You mean OP version? See hkreporter post. The link is blurred out by the OP, but if you clicked on the blur, it will clear and become a clickable link:
Thanks, but I mean your second modified version whose are you talking at #15.
Oh, I wasn’t talking about 2nd version there. I was explaining what I did to arrive at the 1st version.
Potential 2nd version features could be phrase / lemma extraction, but is not likely to be done. 1st version is adequate.
Right, thanks.
常用"double down"来检验一词典是否与时俱进与较全面。
这英美政治文章中的**常用词组**
我的理解是要爬的词头,是按行保存在文本文件里的。要爬取的时候,按行读取词头,爬完后以这个行号做为文件名,检查的时候也是检查行号的文件是否已存在,存在就跳过爬取。
he # 第0行
hello # 第1行
help # 第2行
读取词头的时候按行读取:
with open('words.txt','r') as f:
for idx, line in enumerate(f.readlines()):
print(idx, line.strip()) # 打印行号,词头
爬取保存的时候,使用行号 idx
做为文件名:
with open(str(idx) + ".html", 'w') as f:
f.write("content")
感谢指点!
使用数字命名确实兼容性更好,看来之前只是我还没碰上很复杂的词头,所以没报错。
I will learn to clean the definition part first.
Maybe Oxford Collaboration Dictionary is enough for me. Not in my plan at this moment.
Unabridged is the same as Dictionary dot com. Collins is also available. I think a separate RHL learners will be good. thanks.
I’m trying to split these 3 dictionaries, but I’m still working on it because of my limited coding ability.

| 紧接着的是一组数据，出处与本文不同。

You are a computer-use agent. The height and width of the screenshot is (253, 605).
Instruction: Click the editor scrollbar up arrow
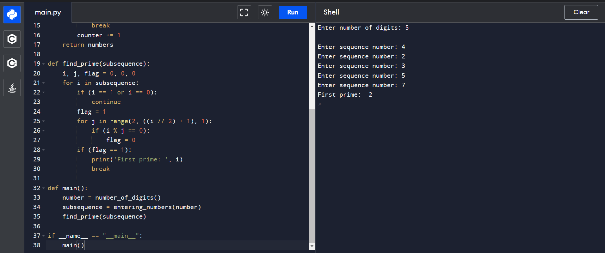tap(312, 26)
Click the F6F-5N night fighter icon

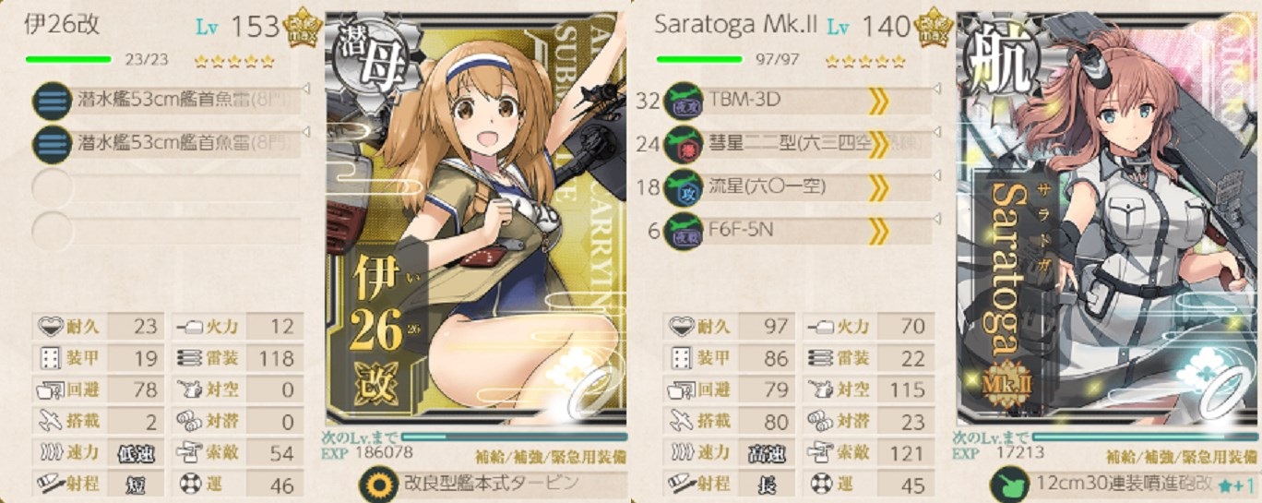(x=684, y=230)
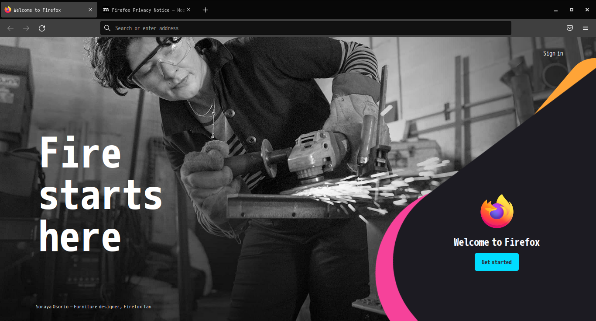Screen dimensions: 596x321
Task: Click the forward navigation arrow
Action: [x=26, y=28]
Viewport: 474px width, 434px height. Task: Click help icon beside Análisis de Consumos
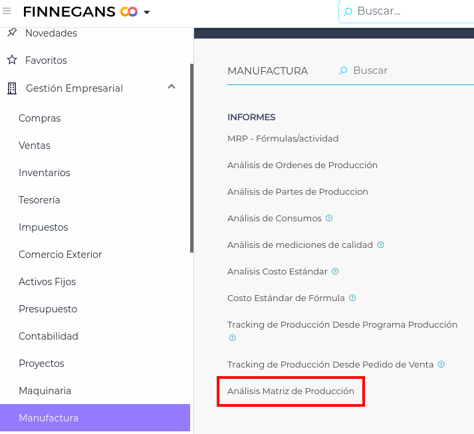pyautogui.click(x=329, y=218)
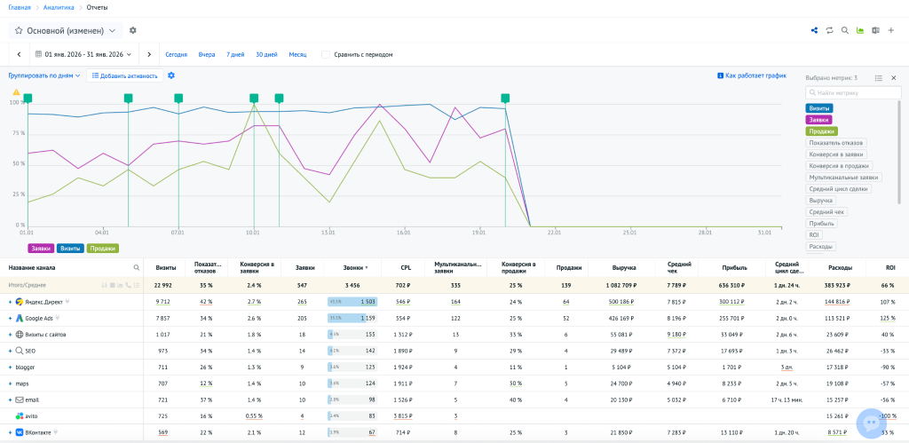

The 3 titles split with links are in the link at #4 楼。
RHL learners is one of the few dictionaries that teach words with reference to the root of it. Thank you for your efforts. Already perfect.
I updated the separted version of RHUD, RHLD at 1#. Give it a try.
20240328: 词头+内容去重,RHUD和RHLD的单独版本mdx
之后把信息补充到description里面再删掉
回头我把音标词条补充进去
官网原有内容我就尽量不去动了(虽然我也不知道有什么作用),感兴趣你倒是可以用正则去掉
Please write codes here for hiding dictionary name at the top.
You can add below code into css file packed in mdd.
For hiding dictionary name
.small1{
display: none
}
And for hiding separator line
.entrySeparator{
display: none
}
I’ve updated css file into mdd already to hide both dictionary name and separator line.
It should work fine with the new mdd file.
通过css顺便解决了
您好,多谢制作分享。发现一个bug,查单词language,单击右侧的语义标签computing,却挑出了Computinga词头,把Computing和a粘连在了一起。类似问题在最新的两部词典中都存在,希望解决一下。多谢了。